HiThere's activity in the archive.

Stories
0
Comments
17,789
First seen
Last seen
Profile
(view on slashdot.org)

Comments · 17,789

  1. Re:I cannot say I feel bad for these companies on A Hacker Has Wiped a Spyware Company's Servers -- Again (vice.com) · · Score: 2

    I'm not really sure I approve of the police doing this any more than a random citizen. At the very least it should require approval by three separate courts and a public notice (which the target, of course, anonimized). And public notice doesn't mean a posting in some inaccessible place, but listing on a web page, something like:
    2018/02/18 15:27 warrant approved until 2018/02/25 15:30 to (stalk?..need better description) (some explicit description of what is to be surveilled).
    The explicit description of the target should probably by a value generated by a hash function of the IP address.

  2. Re:Is everyone else getting sued, too? on Intel Hit With More Than 30 Lawsuits Over Security Flaws (reuters.com) · · Score: 1

    Intel not only made dangerously broken CPUs which had been predicted to be dangerously broken (without a definite exploit) before they were designed, but if they didn't already know about how to exploit it, they were informed at least 6 months before the public notice, and appear to have taken no steps to mitigate the problem prior to public notice. We can't really know, but the patches that they rushed out after notice was made public were so poor that they probably hadn't done anything.

    Etc.

    I'm willing for Intel to prove that they were acting in a reasonable and ethical manner, but the preponderance of the evidence seems against that assumption.

  3. Actually, asteroids *do* occasionally hit each other. It doesn't happen every day, but we don't really have a real good idea of how often. Often enough that we can observe the after effects, but we can only see that when two large chunks collide. For the smaller pieces...we can be sure it happens because there are a lot more of them, and even the larger pieces collide, but we can't really observe.

    OTOH, frequency... it's probably rather rare, and most of the collisions are at low relative speeds. Fender-benders are a lot more common then head on collisions.

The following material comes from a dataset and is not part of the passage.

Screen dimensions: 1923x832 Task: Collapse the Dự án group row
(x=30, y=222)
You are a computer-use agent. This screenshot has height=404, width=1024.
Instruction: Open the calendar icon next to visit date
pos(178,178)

But occasionally things will hit each other at a large enough angle to shatter. I don't know what occasionally means, it might be once every thousand years for something the mass of a car. Or it might be less frequently.

    Yes, space is big, and there's a lot of space on the average between things. But most things are about in the plane of rotation, and resonance effects tend to shift things into similar orbits and ... well, when things are nearly co-planar and the eccentricities are different, eventually a collision is likely. Of course, eventually can take a very long time, but with millions of pieces of stuff orbiting around they do happen.

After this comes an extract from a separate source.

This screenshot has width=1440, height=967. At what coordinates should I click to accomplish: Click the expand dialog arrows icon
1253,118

  4. Think of all the free advertising mileage he got/ is getting out of it.

    It's probably a net savings, and the advertising is a lot less annoying.

  5. Re:Pot calilng the kettle black on FBI, CIA, and NSA: Don't Use Huawei Phones (cnbc.com) · · Score: 1

    I don't think "liberal" administrations are any less given to spying or centralization of power than are "conservative" administrations. They just spend a bit more on the below median income citizen. You can say this is good or bad, and there are reasonable arguments either way, but neither is "small government" or "get the government off the backs of the people" or any of the similar slogans that have been used in past campaigns. They only tend to lie about how they'll do that when they get power again when they're out of power.

    So there's no reason to be surprised that Obama's administration was caught spying...except, of course, that they shouldn't have been caught.

  6. Re:Goose, meet gander on FBI, CIA, and NSA: Don't Use Huawei Phones (cnbc.com) · · Score: 1

    Another question: What phones are "made in USA"? I sure can't think of any. So to me this sounds like "They won't add *our* backdoors, only their own." where apparently with most phones it's both sides have backdoors.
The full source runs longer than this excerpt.